Essay

DJs are networking in all the wrong places

MAY 25, 2026 · 2 min read

90% of DJs spend their networking time talking to other DJs.

Walk into any DJ meetup, music conference, or industry party and you'll see it. DJs clustered together, comparing gear, swapping war stories about terrible sound systems, debating vinyl versus digital. Meanwhile, the venue owners, event promoters, and music directors who actually have budgets to book talent are nowhere to be found.

This backwards networking explains why so many talented DJs stay stuck playing the same small gigs for years. They've built a network of peers instead of a network of opportunities.

The people who book DJs don't hang out at DJ meetups. They're at coffee shops near their venues, grabbing lunch between site visits, or working from cafes while scouting new locations. They're embedded in the broader hospitality and events ecosystem, not the insular DJ scene.

Venue managers spend their mornings reviewing last night's numbers over coffee before heading to their next property. Event promoters work from different neighborhoods each day, testing how accessible potential venues are for their target audience. Music supervisors for restaurant chains rotate through locations, checking how well the current playlist fits each space's energy.

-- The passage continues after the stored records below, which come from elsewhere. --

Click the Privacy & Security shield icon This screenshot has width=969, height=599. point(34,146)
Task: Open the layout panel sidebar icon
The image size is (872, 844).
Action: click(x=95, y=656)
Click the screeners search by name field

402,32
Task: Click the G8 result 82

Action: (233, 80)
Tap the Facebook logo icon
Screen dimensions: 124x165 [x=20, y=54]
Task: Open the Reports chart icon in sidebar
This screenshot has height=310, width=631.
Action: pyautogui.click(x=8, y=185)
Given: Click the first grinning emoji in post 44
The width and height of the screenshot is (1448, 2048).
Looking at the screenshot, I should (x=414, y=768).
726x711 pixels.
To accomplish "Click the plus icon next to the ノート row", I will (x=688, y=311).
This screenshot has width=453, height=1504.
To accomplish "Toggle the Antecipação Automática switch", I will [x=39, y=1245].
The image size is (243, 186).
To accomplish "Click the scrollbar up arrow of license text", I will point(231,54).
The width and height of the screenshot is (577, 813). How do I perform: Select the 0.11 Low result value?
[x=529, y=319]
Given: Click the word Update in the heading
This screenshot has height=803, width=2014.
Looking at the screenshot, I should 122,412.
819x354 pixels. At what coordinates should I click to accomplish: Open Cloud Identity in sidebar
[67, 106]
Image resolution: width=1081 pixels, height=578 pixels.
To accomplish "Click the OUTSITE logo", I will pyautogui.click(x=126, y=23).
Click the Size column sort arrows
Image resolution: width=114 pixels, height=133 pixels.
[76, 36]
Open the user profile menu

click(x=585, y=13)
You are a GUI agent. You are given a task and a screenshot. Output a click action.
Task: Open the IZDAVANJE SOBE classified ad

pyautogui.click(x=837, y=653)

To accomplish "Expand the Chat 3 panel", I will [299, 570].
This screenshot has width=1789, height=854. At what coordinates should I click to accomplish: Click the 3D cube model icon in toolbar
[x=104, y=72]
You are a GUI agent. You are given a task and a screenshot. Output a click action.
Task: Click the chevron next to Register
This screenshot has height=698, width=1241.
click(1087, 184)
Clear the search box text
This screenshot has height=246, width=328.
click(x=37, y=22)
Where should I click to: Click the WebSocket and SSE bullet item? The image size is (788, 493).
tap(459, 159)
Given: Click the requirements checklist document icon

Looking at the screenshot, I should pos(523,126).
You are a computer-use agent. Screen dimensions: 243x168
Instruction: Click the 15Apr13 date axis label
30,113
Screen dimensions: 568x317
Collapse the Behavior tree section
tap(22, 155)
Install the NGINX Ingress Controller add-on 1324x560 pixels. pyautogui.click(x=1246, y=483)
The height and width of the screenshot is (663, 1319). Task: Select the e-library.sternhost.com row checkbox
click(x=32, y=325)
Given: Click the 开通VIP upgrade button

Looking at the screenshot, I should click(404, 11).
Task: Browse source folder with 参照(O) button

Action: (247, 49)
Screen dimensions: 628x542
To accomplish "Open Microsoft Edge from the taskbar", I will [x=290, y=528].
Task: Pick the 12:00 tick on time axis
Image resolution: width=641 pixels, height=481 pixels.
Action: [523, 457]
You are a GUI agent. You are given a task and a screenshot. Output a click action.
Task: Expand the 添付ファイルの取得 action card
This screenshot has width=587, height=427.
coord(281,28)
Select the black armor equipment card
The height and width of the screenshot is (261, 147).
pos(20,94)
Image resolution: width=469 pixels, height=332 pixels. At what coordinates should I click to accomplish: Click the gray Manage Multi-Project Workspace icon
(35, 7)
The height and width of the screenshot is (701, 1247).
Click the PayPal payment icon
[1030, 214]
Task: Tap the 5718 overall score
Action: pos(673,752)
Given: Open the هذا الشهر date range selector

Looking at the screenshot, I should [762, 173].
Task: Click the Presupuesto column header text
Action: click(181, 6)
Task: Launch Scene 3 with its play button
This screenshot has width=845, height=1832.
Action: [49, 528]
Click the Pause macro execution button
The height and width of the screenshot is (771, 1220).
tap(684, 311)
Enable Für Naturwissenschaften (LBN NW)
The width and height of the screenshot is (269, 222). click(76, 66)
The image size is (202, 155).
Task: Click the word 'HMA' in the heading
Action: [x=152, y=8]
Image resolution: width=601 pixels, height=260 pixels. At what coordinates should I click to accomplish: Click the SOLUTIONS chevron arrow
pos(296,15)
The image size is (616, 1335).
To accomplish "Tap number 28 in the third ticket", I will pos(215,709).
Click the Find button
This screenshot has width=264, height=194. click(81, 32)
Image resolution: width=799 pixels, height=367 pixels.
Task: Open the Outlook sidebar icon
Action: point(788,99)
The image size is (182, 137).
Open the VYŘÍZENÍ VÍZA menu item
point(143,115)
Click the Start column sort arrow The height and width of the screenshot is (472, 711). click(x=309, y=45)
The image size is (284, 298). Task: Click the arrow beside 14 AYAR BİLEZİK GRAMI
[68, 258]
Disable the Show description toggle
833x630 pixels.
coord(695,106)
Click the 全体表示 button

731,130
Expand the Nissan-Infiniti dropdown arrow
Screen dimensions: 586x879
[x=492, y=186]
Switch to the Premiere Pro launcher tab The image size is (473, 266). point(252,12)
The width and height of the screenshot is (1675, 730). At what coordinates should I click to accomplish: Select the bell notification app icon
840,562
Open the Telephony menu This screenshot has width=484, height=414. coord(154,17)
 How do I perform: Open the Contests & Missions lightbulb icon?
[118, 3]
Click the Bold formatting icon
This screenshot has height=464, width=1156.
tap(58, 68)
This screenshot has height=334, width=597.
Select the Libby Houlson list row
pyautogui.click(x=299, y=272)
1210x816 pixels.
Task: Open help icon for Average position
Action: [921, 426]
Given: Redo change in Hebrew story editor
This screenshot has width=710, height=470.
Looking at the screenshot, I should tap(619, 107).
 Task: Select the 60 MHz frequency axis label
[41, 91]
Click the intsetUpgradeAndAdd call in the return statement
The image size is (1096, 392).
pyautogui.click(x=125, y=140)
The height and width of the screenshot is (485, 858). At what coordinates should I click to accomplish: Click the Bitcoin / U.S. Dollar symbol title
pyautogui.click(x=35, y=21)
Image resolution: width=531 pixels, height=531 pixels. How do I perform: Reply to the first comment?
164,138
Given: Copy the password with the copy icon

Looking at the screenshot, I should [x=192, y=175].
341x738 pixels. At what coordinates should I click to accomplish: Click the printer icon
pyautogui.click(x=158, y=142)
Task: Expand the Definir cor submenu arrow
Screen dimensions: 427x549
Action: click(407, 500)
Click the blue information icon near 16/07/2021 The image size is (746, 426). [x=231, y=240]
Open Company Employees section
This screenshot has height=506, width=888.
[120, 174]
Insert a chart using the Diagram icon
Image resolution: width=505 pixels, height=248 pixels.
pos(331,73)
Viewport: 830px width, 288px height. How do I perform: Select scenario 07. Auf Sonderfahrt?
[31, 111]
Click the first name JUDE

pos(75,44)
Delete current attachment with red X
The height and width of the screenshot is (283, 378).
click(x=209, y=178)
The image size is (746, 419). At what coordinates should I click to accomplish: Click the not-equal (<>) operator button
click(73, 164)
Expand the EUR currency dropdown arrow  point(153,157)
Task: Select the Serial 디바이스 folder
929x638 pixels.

These are the conversations that lead to bookings. Not the gear talk at DJ meetups.

Smart DJs have figured this out. They hang out in the neighborhoods where venues cluster. They become regulars at cafes near event spaces. They strike up conversations with people who mention they're in hospitality or events.

One DJ I know landed a monthly residency at a boutique hotel chain because he met their regional music director at a coffee shop. She was working on a playlist overhaul for their properties and mentioned how hard it was to find DJs who understood the difference between background ambiance and foreground entertainment. He offered to play a test set at one location. Six months later, he's programming music for twelve properties.

Another built relationships with three different event promoters by becoming a regular at a cafe that happened to be walking distance from the city's main conference center. The promoters would grab coffee there between venue tours when scouting for corporate events. Casual conversations about the neighborhood's energy turned into inquiries about his availability for private parties.

The venue owners and promoters worth working with don't network at industry events. They're too busy running their businesses. They network organically, in the spaces where they actually spend time.

Most DJs are one coffee shop conversation away from their next big opportunity. They just need to be in the right coffee shops, talking to the right people.